Though the president of the Nigeria Labour Congress said the production shutdown would not take place late Saturday, oil workers' association president Babatunde Ogun and other union officials have been unavailable for comment.

The association's ability to enforce a shutdown across the swamps of Nigeria's southern delta to its massive offshore oilfields remains in question. Much of Nigeria's land-based oilfields remain largely automated and an increasing amount of production comes from large offshore oilfields far from the country's coasts.

But the threat of a strike caused jitters on global oil markets Friday. Even if strikers are only partially successful, fears of tightened global supplies could raise oil prices by $5 to $10 per barrel on futures markets next week. Gasoline prices would follow.

The Nigeria Labour Congress and the Trade Union Congress called for a brief hiatus on demonstrations this weekend, allowing Nigerians to leave their homes to stock up on gasoline, food and other supplies. However, the mood remains tense in a nation already uneasy over a wave of sectarian attacks by a radical Islamist sect that have killed at least 67 people since the start of the year, according to an Associated Press count.

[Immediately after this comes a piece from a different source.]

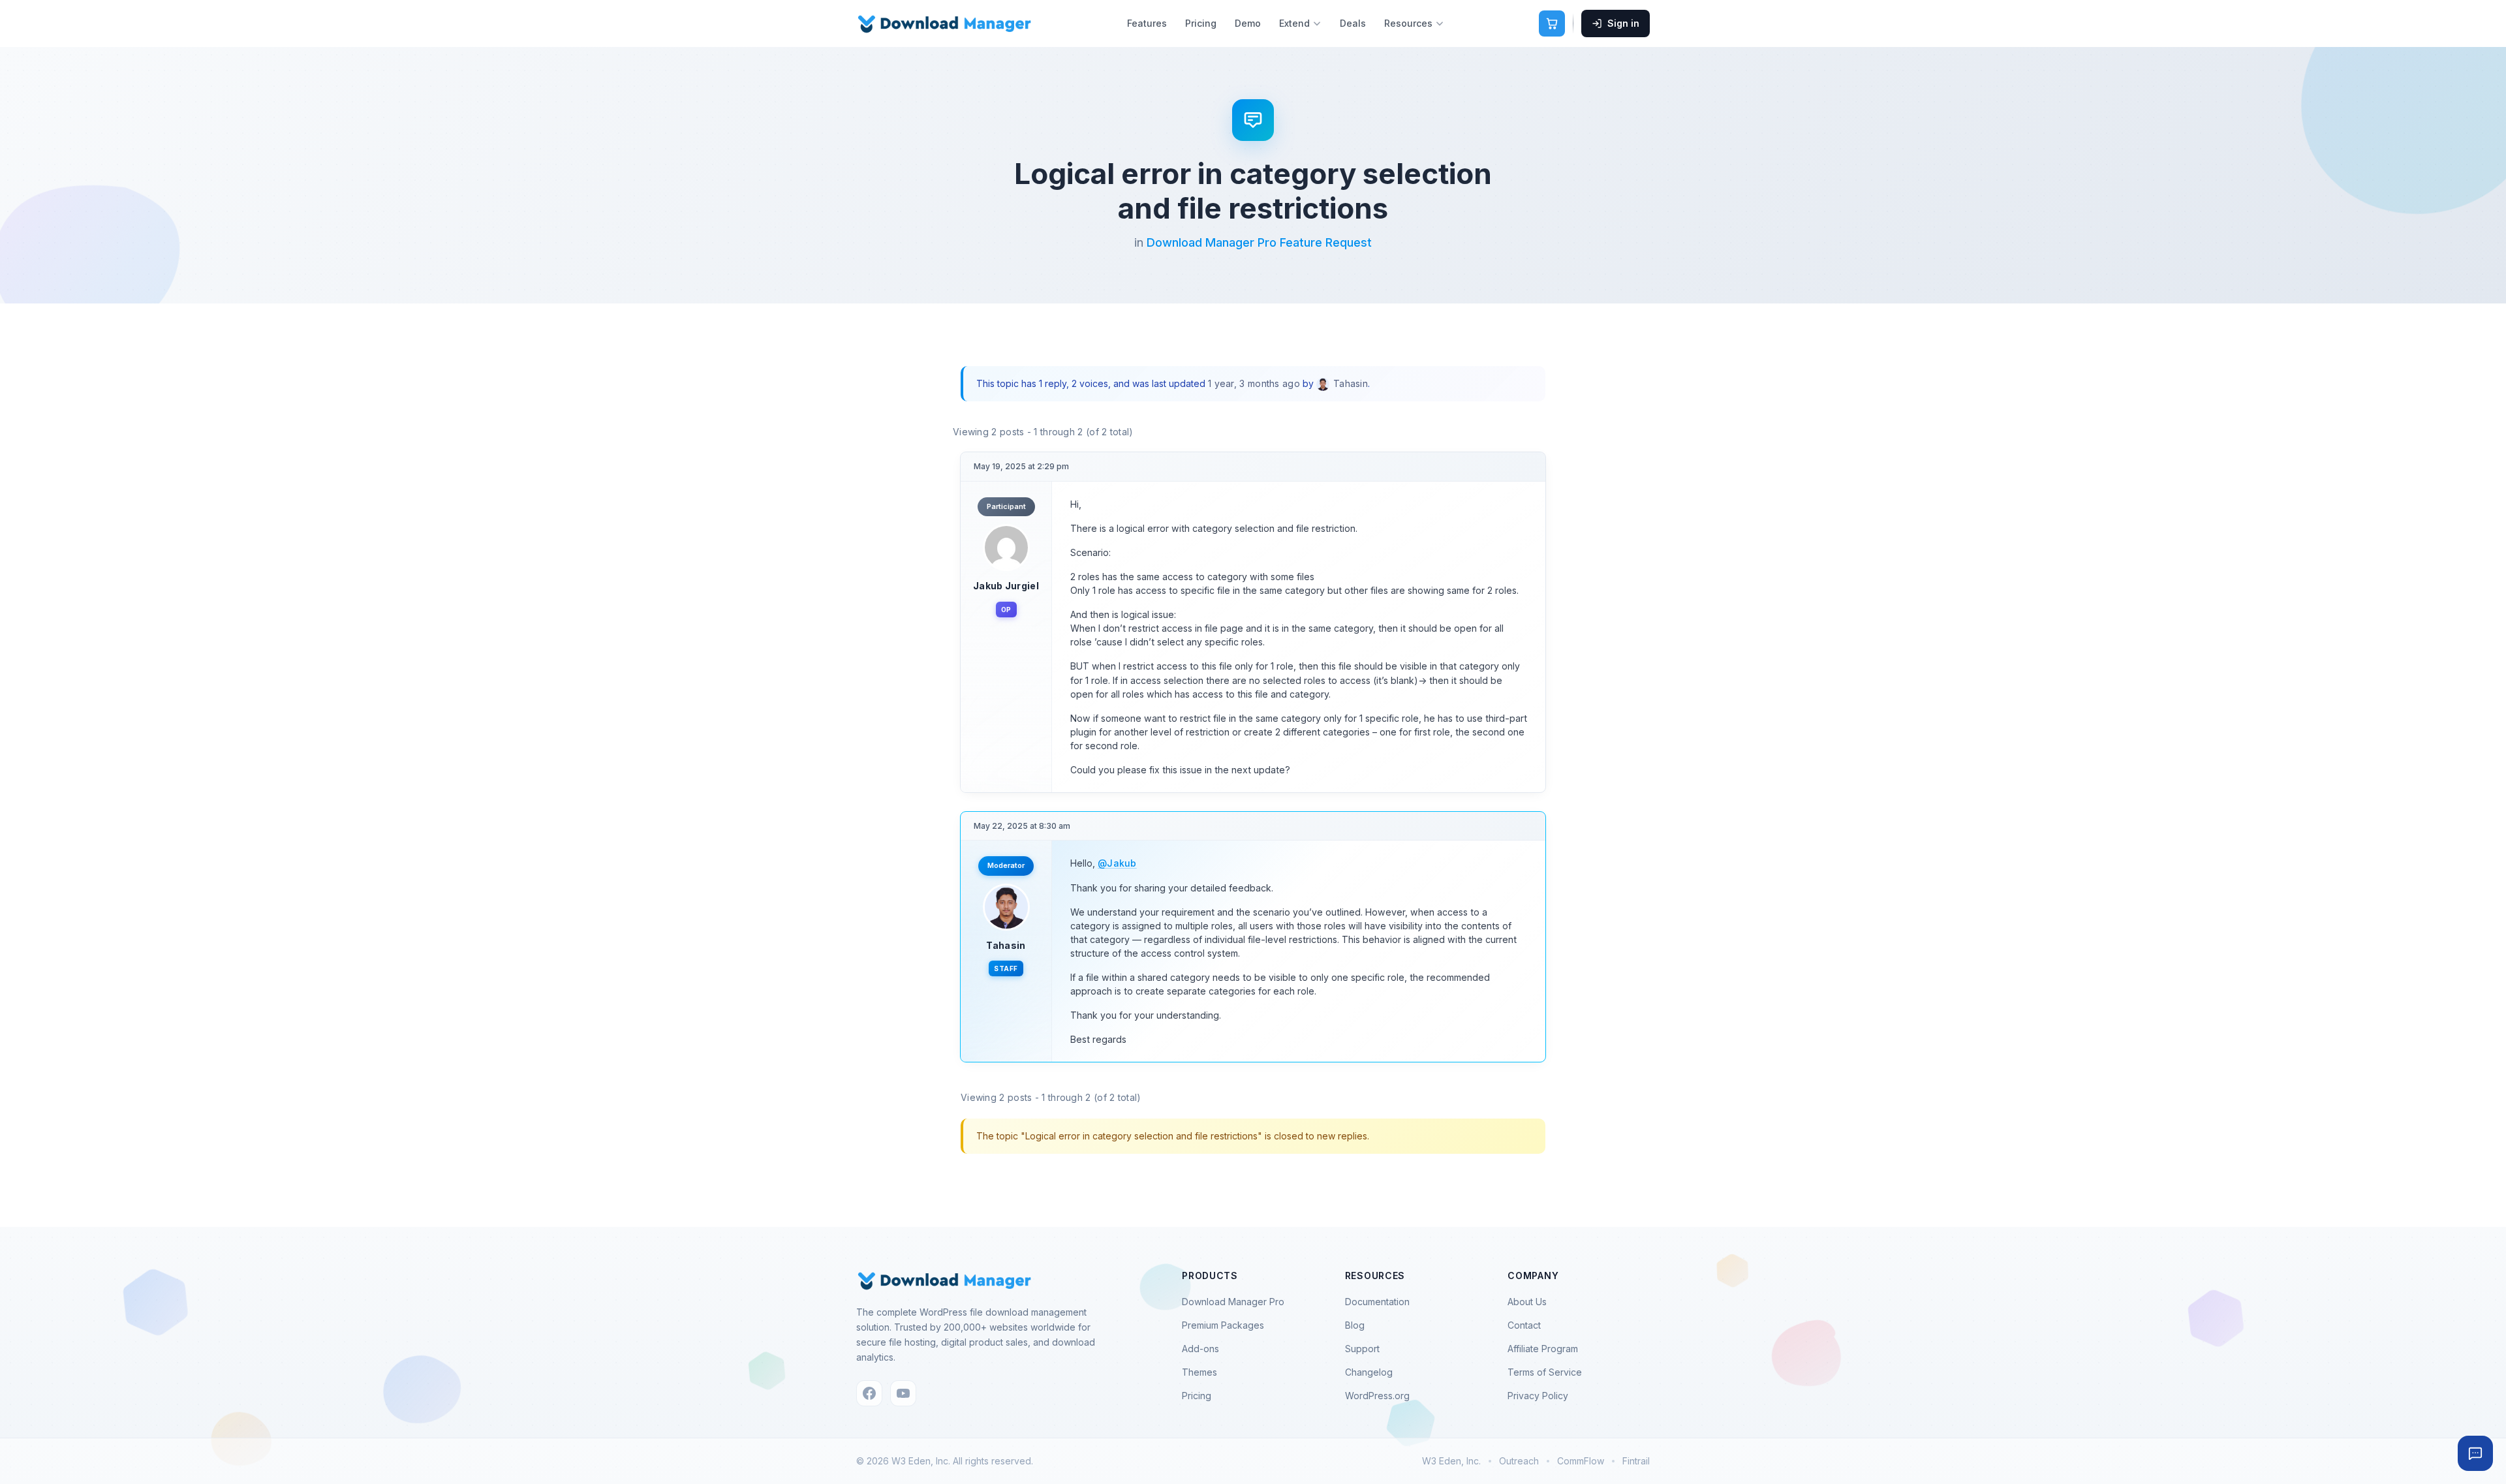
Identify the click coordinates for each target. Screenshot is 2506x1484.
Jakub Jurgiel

The unions addressed that concern in their statement, saying: "We are ... not campaigning for 'regime change."'

"The labour movement is wedded to democracy, therefore, anybody or group that wants a change in the political leadership of the country at whatever level should do so through the ballot box," the groups said.

However, tension could be felt at an Armed Services Remembrance Ceremony held Sunday in Nigeria's capital Abuja. The programme, aired live on the state-run Nigerian Television Authority, showed a sombre Mr Jonathan attending. An announcer also tried to relax the crowd ahead of a 21-gun salute.

"Please, it is a part of the ceremony, don't panic," the announcer said.